Pacheco de Amorim, Cotrim Figueiredo e Mithá Ribeiro falharam a eleição para vice-presidentes da Assembleia da República.

Os deputados da Assembleia da República deram, esta tarde, o "sim" a Edite Estrela e Adão Silva como vice-presidentes da Assembleia da República, mas Diogo Pacheco de Amorim e João Cotrim Figueiredo não passaram pelo crivo parlamentar.

O Chega propôs ainda um segundo nome, o de Gabriel Mithá Ribeiro, mas os deputados também o rejeitaram.

No rescaldo da cerimónia de tomada de posse do novo Governo, Marcelo Rebelo de Sousa garante que o Governo não está refém do Presidente da República, mas sim do povo. "Tenho a certeza de que o primeiro-ministro compreende isto e percebe a importância disto. A única coisa que fiz foi recordá-lo", explicou.

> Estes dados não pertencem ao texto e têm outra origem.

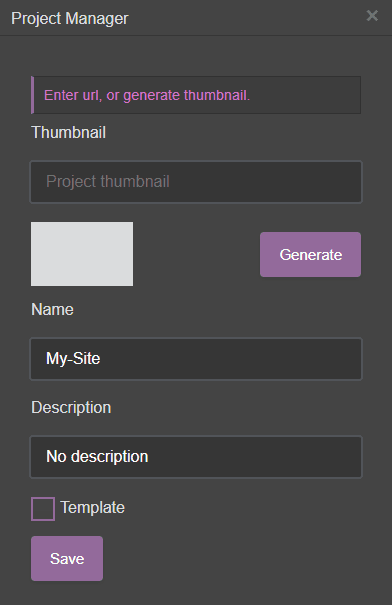Place cursor after 'No description' text
The image size is (392, 605).
pos(150,457)
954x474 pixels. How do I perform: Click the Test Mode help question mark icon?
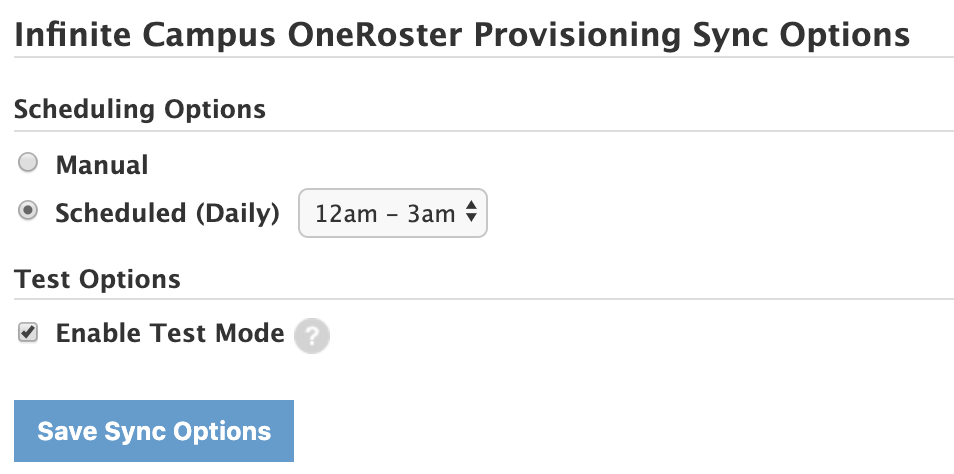click(312, 336)
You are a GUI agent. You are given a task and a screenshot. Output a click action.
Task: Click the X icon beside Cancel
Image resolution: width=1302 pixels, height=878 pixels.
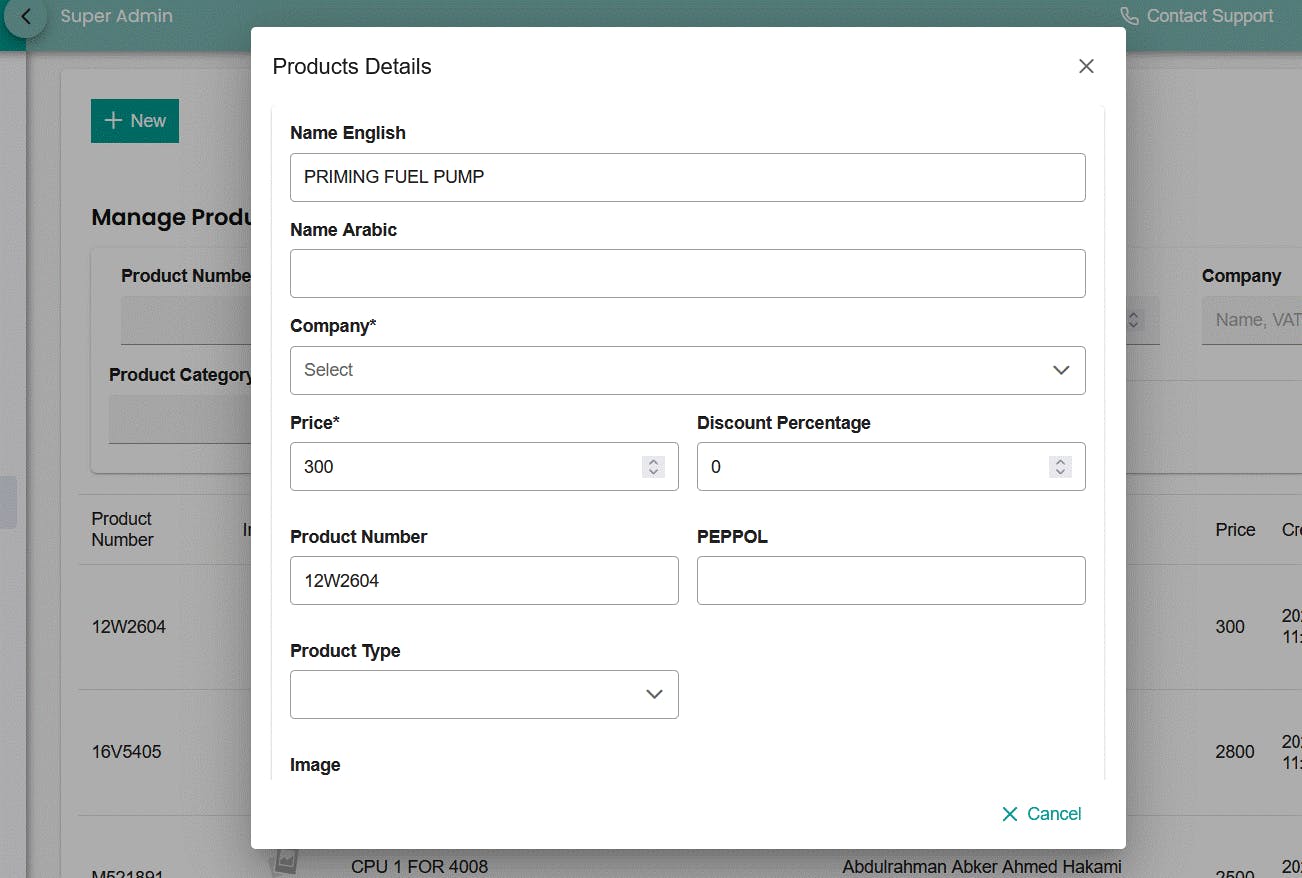click(x=1010, y=814)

Na Ucrânia, está a tornar-se cada vez mais difícil sair da cidade de Mariupol, cercada e arrasada pelos russos. Um dos civis ouvidos pela TSF conta que há "dezenas de checkpoints russos para sair da cidade".

Em Odessa, por outro lado, não há russos, mas há o receio de que possam entrar na cidade a qualquer momento. Vasyl é um dos muitos que fazem questão de manter a tradição diária de jogar xadrez nas ruas.

O Presidente russo, Vladimir Putin, assinou um decreto que obriga os países "hostis" a pagar o gás russo em rublos e a partir de contas abertas dentro do país. Todas as transações têm agora de passar pelo Gazprombank.

Em Chernobyl, a companhia estatal de energia atómica da Ucrânia, Energoatom, adianta que as tropas russas estarão a retirar-se depois de terem sido contaminadas por radiação.

Para combater a escalada nos preços da energia, os governos português e espanhol vão propor a Bruxelas fixar o preço do gás em 30 euros por megawatt. Se foi aprovada pelo executivo europeu, a medida estará operacional em três a quatro semanas.

A Entidade Reguladora dos Serviços Energéticos propõe um aumento do gás natural em mercado regulado de 8,2% a partir de outubro.

A entrada em funcionamento, em junho deste ano, na Carris Metropolitana vai acabar com 902 tipos de bilhetes e criar 130 novas linhas nas quatro novas áreas em que a Área Metropolitana de Lisboa vai ser dividida.

No Novo Banco desde 2016, António Ramalho vai sair da gestão do banco em agosto. "Acredita ser este o momento certo para anunciar o seu desejo de deixar o cargo que assumiu há cerca de seis anos", lê-se no comunicado divulgado.